**GIVEN RECORDS:**
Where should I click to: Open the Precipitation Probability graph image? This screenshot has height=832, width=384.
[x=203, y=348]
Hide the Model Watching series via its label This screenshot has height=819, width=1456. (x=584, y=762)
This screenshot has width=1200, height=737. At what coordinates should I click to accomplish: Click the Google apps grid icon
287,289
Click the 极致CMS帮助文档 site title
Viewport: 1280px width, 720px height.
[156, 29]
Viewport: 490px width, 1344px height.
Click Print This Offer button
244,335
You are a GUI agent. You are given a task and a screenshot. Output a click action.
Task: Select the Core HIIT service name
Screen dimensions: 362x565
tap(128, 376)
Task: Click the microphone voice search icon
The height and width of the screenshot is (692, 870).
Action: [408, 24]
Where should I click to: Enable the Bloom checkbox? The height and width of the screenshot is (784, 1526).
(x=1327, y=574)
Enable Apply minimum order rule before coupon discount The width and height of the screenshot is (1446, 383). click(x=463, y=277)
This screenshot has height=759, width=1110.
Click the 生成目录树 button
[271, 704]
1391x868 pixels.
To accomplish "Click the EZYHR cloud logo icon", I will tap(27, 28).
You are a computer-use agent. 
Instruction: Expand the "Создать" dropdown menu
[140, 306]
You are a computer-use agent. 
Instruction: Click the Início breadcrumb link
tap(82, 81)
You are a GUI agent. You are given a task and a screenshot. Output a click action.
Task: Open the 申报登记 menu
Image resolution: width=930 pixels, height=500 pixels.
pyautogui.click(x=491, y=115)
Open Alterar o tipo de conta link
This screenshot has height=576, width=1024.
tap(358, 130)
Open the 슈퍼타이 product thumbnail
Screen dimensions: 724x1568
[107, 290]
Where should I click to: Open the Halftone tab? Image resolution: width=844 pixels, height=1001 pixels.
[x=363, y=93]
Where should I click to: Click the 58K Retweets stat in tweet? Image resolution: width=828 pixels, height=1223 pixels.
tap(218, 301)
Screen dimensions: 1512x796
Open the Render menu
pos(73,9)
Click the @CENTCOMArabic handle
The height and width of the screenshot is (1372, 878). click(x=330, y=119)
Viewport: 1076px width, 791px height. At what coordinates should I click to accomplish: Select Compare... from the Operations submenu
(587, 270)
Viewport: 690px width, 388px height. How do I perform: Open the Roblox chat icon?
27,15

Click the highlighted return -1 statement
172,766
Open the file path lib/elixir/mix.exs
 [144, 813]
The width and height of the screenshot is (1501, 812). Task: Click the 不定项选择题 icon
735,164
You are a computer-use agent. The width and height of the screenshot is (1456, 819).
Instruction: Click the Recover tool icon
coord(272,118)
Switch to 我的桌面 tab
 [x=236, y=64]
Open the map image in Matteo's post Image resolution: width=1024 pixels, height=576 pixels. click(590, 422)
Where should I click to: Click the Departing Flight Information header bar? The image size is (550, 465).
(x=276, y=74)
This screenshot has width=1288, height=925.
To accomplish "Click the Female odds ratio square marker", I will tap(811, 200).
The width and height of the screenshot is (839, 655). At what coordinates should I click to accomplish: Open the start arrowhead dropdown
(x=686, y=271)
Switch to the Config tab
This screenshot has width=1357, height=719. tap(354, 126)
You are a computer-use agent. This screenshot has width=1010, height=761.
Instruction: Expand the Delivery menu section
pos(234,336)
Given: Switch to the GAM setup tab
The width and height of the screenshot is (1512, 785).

**TASK OBJECTIVE:**
Every line that holds the word "will" should be copied from the listing.

**TASK RESULT:**
To accomplish "Click the EZYHR cloud logo icon", I will tap(27, 28).
To accomplish "Click the Female odds ratio square marker", I will tap(811, 200).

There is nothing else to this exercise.